Start by naming the person the video is for and the problem it will solve. A broad subject such as “better phone videos” is hard to record. “How a beginner can lock focus on an iPhone” gives you a clear viewer, action, and result. This approach works for long YouTube tutorials, Shorts, TikToks, Reels, and faceless explainers.

Write one sentence beginning, “By the end, the viewer will…” Use it to remove interesting details that do not serve the main outcome. Those details can become another video. A focused promise also helps you write an accurate title and opening without relying on exaggerated claims.

Practical example

For a video about desk lighting, the outcome might be: “By the end, a creator filming at night will know where to place one lamp to reduce hard shadows.”

Choose the format and practical limits

Decide where the video will be published, its approximate length, orientation, and production style. A horizontal YouTube tutorial may need chapters and screen detail. A vertical Reel needs fewer ideas, larger text, and actions that remain visible behind platform controls. A faceless video needs a source for every visual, narration line, and sound.

List the limits you already know: available location, people, equipment, permissions, deadline, and editing time. Design around them. A simple demonstration you can record clearly is usually more useful than an ambitious concept that depends on footage or access you do not have.

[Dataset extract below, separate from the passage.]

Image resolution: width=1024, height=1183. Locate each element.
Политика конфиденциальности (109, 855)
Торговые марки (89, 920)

Build an outline before a full script

Arrange the video into a small sequence: hook, essential context, main steps or story beats, proof, summary, and next step. Give each beat a job. For short-form content, the same structure may fit into four lines: problem, action, demonstration, result.

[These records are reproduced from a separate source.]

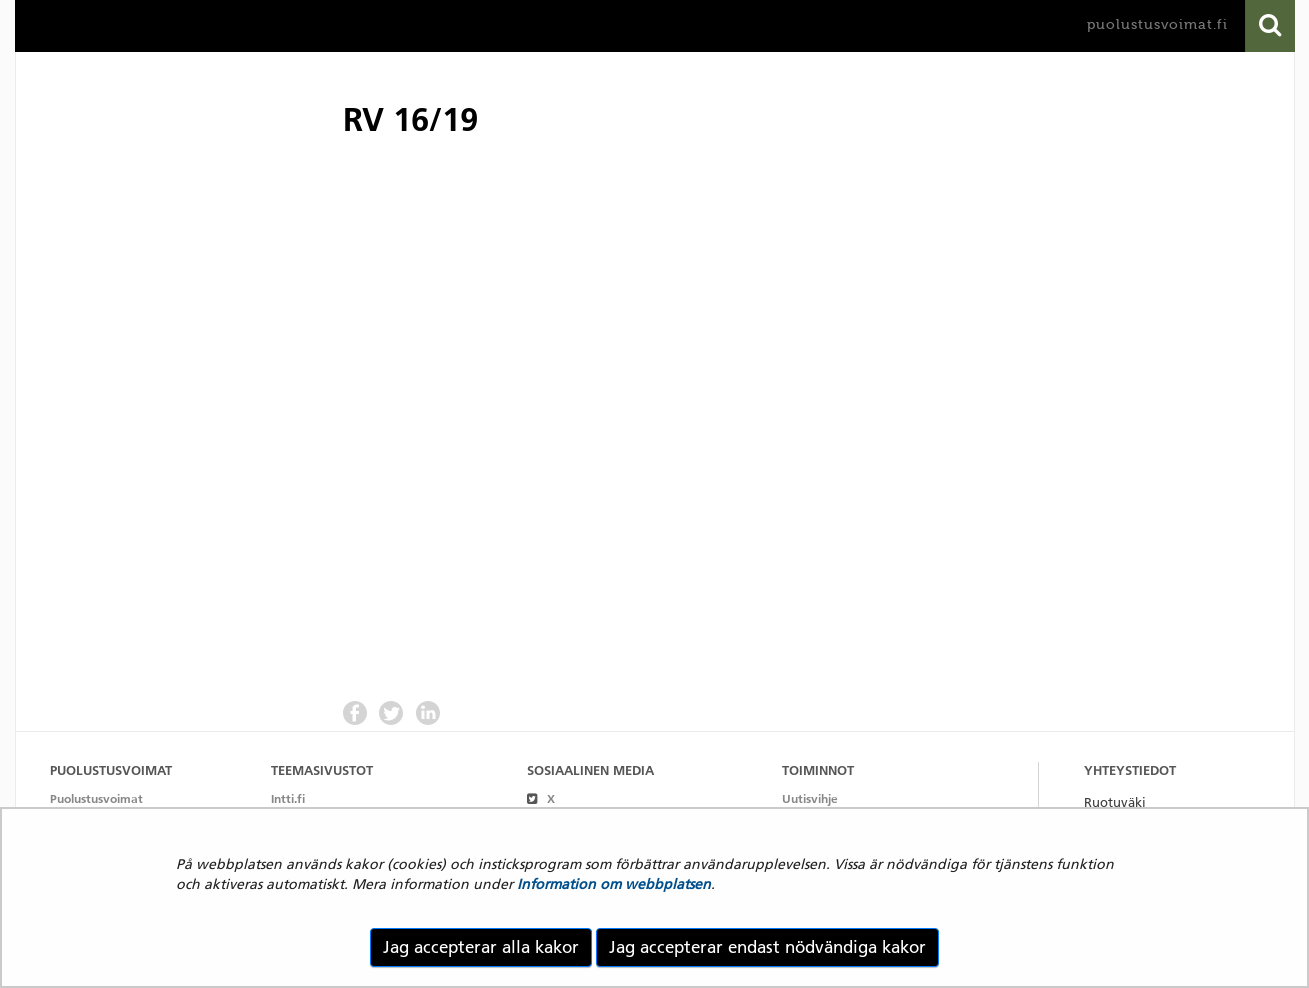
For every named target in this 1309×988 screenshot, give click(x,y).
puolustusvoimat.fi (1157, 24)
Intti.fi (288, 798)
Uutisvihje (810, 798)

Test the order by explaining it aloud from the outline. If you need to keep jumping backwards, rearrange the beats. Put information just before the viewer needs it. For tutorials, show each action in order. For stories, make the question and change easy to follow.

Practical example

A five-minute tutorial outline could be: show the finished result; name the three materials; demonstrate setup; explain one common mistake; compare before and after; recap the settings.

Turn the outline into words and visuals

Choose a full script when wording, timing, facts, or voiceover coordination matter. Use detailed bullet points for a conversational demonstration where the presenter needs room to react. In either case, read the plan aloud and replace formal phrases with simple spoken language.

Add a visual note beside every important point. Mark talking-head sections, screen recordings, close-ups, B-roll, graphics, captions, and moments where the viewer needs time to look. For faceless channels, this two-column plan prevents the narration from becoming a list of claims supported by unrelated stock footage.

  • Spoken line or talking point
  • Required shot or screen
  • On-screen text
  • Source, prop, or asset needed
  • Audio or transition note

Prepare a recording checklist

Gather props, charge batteries, clear storage, silence notifications, clean the lens, and check the background. Confirm permissions for locations, people, music, images, and third-party clips. Put scripts and shot lists where you can read them without blocking the recording setup.

Record a short test and review the actual file with headphones. Check framing, focus, exposure, microphone noise, screen readability, and caption-safe space. A visible audio meter does not prove that the sound is clean. Fixing a hum or hidden notification now is easier than discovering it after the full take.

Record for the edit you planned

Capture the main delivery in manageable sections and leave a brief pause between takes. Tick off each required shot, then record room tone, cutaways, close-ups, and a few seconds before and after each action. Do not rely on remembering missing footage later.

Before packing away, compare the files with the promise, outline, and shot list. Confirm that the result is visible and the key explanation is complete. Back up irreplaceable footage. The plan is allowed to change during recording, but note the change so the edit follows the version you actually captured.

Check your opening before the first take

Review the length, wording, and speaking time of the hook you plan to record.

Use the Video Hook Checker

Frequently asked questions

Do I need to script every video?

No. Use a full script when exact wording or timing matters, and structured bullet points when a natural demonstration or conversation is more important.

How detailed should a shot list be?

Include every shot needed to explain or prove the main points, plus practical details such as location, orientation, props, and audio.

Should I plan Shorts differently from YouTube videos?

Yes. Keep a Short to one focused outcome, plan for a vertical frame, and make each visual and sentence useful at a faster pace.

How can I plan a faceless video before recording?

Pair every narration beat with a specific visual and record where that asset will come from, including its licence or source when relevant.